Olszewski, a Democrat, appeared on the west side of the county with two members of Congress, U.S. Sen. Ben Cardin and U.S. Rep. Elijah Cummings.
Meanwhile, Redmer, a Republican, made two campaign stops on the east side of the county with Gov. Larry Hogan.
Redmer and Olszewski are vying to lead the state’s third-most populous jurisdiction, and both have run intense campaigns. There’s no public polling in the race to indicate who might have the upper hand.
As voting got underway at the Randallstown Community Center — one of Baltimore County’s busiest early voting spots — Olszewski was surrounded by fellow Democrats who sung his praises. Cardin and Cummings led the pro-Olszewski charge.
Cummings said Olszewski understands the need to help all Baltimore County residents, as well as work with Baltimore City leaders to boost the entire region.
“He believes that in order for our state to be good, in order for our county to be good, in order for our city to be good, we all have to work together,” Cummings said. “And without a doubt, we have somebody in Johnny Olszewski who will do that. Our working together makes us much more powerful and much more effective.”
Olszewski was encouraged to see more than 200 people in line to vote at Randallstown as the polls opened.
“People are excited to vote, they’re excited about exercising their right and they’re excited about registering their voices and they’re excited about supporting the great team that is here today,” Olszewski said.
Having survived a competitive primary that went to a recount before he officially was declared the winner by 17 votes, Olszewski said he takes no vote for granted.
“As someone who has lived through a historic election, it is true: Every vote counts,” he said. “So we are so thrilled to see people out here casting their vote.”
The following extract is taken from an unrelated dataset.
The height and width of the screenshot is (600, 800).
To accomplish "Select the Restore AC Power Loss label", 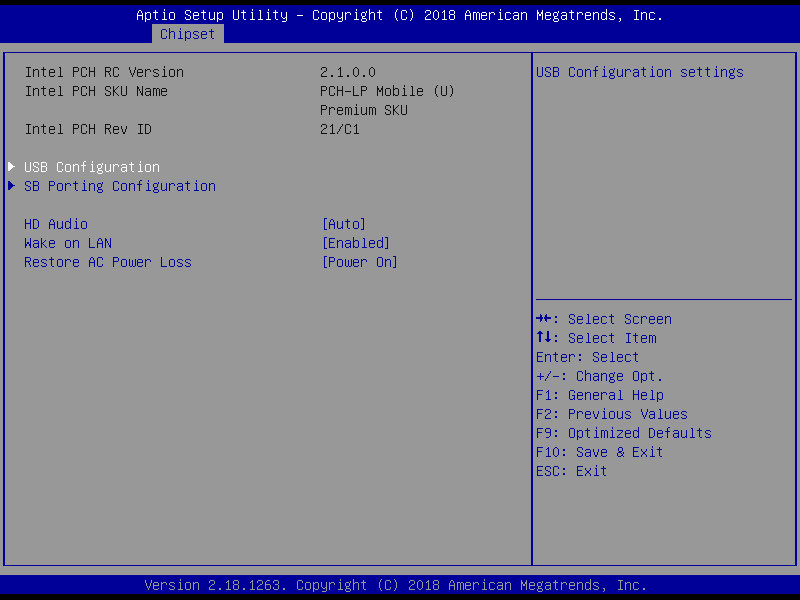I will pos(108,262).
Hogan joined Redmer at a pair of events on the eastern side of the county, touring the White Marsh Volunteer Fire Company’s new station and then greeting voters and supporters at the early voting site at the Honeygo Run Community Center in Perry Hall.
“I’m certainly excited that Al Redmer is going to be the next Baltimore County executive,” Hogan told reporters at the fire station. Later, Hogan and Redmer posed at the center for a photo surrounded by dozens of supporters and Republican candidates at Honeygo.
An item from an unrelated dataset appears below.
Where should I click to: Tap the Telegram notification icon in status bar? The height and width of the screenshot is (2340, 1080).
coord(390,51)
Redmer said he appreciated the governor’s in-person support. Hogan is also scheduled to headline a get-out-the-vote rally for Redmer in White Marsh on Tuesday.
“You can just look around here and see all the folks that came out to see Governor Hogan,” Redmer said. “Equally as important, you can feel the energy that he brings and that is energy that translates into more volunteers, volunteers working harder and an energetic group of voters that are going to change Baltimore County.”
During the campaign, Redmer has emphasized his relationship with Hogan, telling voters that if both are elected, it will translate into more state money and support for Baltimore County.
The two men are longtime personal friends, and Hogan appointed Redmer to his current position as state insurance commissioner.
The winner of the Baltimore County executive’s race will succeed County Executive Don Mohler. Mohler, a Democrat, was appointed to the position in May following the death of County Executive Kevin Kamenetz from cardiac arrest. Kamenetz was finishing his second and final term as executive and was running for governor at the time of his death.